Redwood Materials, the US battery recycler, is receiving US$ 2 billion (EUR 1.87 billion) in loans from the Department of Energy (DoE) to help drive forward its expansion plans.
The funding from the DoE’s Loan Program Office will be drawn in stages to support the phased construction of its battery materials campus in Nevada and to unlock other investments. The company expects the work to require 3 400 construction jobs and, ultimately, a workforce of 1 600.
‘Ultimately, we will produce 100 GWh annually of ultra-thin battery-grade copper foil and cathode-active materials from both new and recycled feedstocks at giga-factory scale in the United States for the first time,’ Redwood says. ‘This will provide enough battery materials to produce more than a million electric vehicles a year domestically.’

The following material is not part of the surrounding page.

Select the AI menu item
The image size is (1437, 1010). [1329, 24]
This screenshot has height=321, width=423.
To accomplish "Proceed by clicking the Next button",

‘DOE’s support for this project represents a critical milestone in the United States’ commitment to establishing a domestic battery supply chain rooted in manufacturing and American innovation. Redwood is addressing perhaps the most important supply chain need in electrification and ensuring that the United States can deliver on its clean energy and sustainable transportation plans.’
This is the latest development for the growing specialist in sustainability. In January, electronic and electrical giant Panasonic announced a deal by which Redwood will supply cathodes to its new electric vehicle battery production facility in Kansas due to come online in 2025. Redwood’s partnership with Panasonic began in 2019 at the facility in Nevada which the manufacturer shares with Tesla.
In 2022, Redwood announced a series of partnerships with Ford, Volvo and Volkswagen, among others, to recycle electric vehicle batteries.